§ Instruction: Rewrite the material starting with the line containing "Image resolution: width=1091" and going on through the line containing "Action: 298,318", replacing "dropdown" with "menu" and leaving everything else unchanged.

§ Records for this exercise:
* * * * *
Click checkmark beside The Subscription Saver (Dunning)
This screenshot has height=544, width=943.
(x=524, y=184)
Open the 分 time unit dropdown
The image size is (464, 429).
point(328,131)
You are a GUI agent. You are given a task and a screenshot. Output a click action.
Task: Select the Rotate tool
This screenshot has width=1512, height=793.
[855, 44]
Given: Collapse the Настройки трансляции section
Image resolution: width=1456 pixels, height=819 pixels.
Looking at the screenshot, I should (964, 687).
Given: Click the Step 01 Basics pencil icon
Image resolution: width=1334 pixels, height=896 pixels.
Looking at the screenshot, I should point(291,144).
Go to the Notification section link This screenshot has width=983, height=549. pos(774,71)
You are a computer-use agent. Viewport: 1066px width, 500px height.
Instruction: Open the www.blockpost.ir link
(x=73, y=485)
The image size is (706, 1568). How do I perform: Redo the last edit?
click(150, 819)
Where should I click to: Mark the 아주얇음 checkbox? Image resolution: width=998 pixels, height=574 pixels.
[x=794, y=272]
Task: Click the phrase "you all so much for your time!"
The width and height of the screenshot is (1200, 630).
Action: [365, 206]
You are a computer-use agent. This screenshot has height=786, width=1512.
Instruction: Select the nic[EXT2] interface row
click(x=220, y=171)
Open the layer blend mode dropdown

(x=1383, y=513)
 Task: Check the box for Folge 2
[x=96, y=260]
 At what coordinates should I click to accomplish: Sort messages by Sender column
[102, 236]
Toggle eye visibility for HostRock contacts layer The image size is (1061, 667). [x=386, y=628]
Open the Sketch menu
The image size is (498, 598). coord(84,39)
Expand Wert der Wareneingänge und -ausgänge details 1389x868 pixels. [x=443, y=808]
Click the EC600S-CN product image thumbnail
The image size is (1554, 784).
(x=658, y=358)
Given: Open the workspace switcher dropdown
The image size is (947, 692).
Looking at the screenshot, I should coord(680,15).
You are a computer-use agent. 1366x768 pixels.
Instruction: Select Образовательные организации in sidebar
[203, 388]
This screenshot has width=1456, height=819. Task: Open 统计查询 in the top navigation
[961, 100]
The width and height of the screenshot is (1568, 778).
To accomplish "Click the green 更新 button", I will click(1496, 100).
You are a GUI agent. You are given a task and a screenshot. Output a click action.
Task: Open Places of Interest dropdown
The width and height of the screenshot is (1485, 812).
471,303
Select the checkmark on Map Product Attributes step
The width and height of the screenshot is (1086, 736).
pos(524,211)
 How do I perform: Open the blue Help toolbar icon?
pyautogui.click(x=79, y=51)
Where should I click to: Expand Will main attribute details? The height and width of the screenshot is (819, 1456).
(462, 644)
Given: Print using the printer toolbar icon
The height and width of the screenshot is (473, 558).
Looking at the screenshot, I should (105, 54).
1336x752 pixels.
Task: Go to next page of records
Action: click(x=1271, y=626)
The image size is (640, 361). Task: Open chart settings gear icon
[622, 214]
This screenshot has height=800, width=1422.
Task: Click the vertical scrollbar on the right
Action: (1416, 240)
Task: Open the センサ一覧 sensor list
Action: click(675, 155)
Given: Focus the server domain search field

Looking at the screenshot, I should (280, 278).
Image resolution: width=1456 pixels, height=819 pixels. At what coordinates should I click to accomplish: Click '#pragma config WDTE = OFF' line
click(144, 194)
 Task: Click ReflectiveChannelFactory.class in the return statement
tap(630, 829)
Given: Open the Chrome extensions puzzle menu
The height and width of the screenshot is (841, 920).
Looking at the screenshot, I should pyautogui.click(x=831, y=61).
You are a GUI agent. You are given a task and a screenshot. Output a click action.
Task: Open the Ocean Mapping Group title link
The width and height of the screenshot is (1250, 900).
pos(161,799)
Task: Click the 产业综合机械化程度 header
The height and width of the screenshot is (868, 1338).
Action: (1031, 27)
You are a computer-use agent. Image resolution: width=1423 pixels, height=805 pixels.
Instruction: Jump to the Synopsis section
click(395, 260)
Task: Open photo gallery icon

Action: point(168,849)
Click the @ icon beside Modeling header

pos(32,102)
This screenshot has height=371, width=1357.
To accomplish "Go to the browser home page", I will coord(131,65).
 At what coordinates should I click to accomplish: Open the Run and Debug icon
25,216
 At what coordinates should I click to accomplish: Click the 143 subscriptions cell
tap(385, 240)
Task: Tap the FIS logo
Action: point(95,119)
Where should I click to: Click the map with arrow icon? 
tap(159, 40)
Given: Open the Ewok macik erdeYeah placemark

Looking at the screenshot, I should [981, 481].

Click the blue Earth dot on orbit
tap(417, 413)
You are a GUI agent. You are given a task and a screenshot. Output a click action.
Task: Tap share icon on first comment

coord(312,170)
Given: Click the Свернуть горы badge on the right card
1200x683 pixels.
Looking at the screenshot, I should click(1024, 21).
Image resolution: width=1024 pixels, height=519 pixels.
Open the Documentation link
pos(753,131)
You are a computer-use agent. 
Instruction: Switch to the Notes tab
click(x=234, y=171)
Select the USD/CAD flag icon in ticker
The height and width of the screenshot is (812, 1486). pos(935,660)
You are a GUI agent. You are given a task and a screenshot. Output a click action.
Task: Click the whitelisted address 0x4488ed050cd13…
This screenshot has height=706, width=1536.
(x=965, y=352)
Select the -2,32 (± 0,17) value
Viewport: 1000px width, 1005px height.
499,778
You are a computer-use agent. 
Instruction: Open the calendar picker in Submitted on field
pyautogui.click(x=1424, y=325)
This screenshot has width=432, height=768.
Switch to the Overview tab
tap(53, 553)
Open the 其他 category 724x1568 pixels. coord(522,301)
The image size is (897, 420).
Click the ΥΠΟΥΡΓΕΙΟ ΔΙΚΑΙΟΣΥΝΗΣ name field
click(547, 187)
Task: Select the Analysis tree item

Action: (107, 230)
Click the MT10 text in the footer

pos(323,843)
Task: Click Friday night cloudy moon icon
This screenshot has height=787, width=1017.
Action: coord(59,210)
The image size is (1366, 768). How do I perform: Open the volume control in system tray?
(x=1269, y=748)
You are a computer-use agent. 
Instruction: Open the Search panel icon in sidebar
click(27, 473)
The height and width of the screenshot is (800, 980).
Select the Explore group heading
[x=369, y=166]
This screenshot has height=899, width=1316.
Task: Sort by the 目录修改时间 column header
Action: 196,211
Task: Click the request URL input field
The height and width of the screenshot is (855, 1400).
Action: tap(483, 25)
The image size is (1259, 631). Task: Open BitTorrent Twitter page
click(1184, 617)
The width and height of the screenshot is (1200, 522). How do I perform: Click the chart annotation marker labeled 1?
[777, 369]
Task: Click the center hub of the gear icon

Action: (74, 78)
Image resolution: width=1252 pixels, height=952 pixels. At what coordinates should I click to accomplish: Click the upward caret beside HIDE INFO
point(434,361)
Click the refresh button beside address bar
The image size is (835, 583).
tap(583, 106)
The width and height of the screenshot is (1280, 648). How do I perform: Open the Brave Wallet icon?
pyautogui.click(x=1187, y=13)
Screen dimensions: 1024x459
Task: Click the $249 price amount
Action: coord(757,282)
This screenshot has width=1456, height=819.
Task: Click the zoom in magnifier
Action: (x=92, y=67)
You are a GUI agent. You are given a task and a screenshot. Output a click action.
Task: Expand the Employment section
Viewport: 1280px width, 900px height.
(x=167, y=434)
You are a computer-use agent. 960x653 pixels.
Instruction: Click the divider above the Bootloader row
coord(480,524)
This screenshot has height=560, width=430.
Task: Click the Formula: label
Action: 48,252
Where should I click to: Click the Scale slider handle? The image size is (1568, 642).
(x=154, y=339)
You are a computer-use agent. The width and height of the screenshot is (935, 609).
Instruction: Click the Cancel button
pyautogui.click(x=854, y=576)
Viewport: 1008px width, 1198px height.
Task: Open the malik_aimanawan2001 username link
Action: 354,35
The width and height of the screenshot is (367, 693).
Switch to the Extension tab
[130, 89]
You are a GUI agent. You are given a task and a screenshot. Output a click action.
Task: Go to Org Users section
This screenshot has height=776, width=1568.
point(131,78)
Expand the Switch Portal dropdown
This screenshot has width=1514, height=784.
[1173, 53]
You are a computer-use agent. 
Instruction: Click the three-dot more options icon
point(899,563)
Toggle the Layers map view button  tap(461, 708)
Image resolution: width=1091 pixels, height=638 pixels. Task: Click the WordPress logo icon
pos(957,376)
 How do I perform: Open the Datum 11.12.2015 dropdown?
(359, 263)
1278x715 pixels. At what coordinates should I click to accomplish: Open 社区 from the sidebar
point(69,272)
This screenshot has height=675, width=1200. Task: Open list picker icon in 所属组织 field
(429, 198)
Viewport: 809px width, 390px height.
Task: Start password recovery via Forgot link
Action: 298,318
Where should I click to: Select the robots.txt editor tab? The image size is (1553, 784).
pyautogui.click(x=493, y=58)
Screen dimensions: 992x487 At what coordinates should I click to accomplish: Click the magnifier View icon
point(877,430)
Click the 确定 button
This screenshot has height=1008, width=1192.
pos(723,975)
* * * * *
§ Result of this task:
Image resolution: width=1091 pixels, height=638 pixels. Task: Click the WordPress logo icon
pos(957,376)
 How do I perform: Open the Datum 11.12.2015 menu?
(359, 263)
1278x715 pixels. At what coordinates should I click to accomplish: Open 社区 from the sidebar
point(69,272)
This screenshot has height=675, width=1200. Task: Open list picker icon in 所属组织 field
(429, 198)
Viewport: 809px width, 390px height.
Task: Start password recovery via Forgot link
Action: 298,318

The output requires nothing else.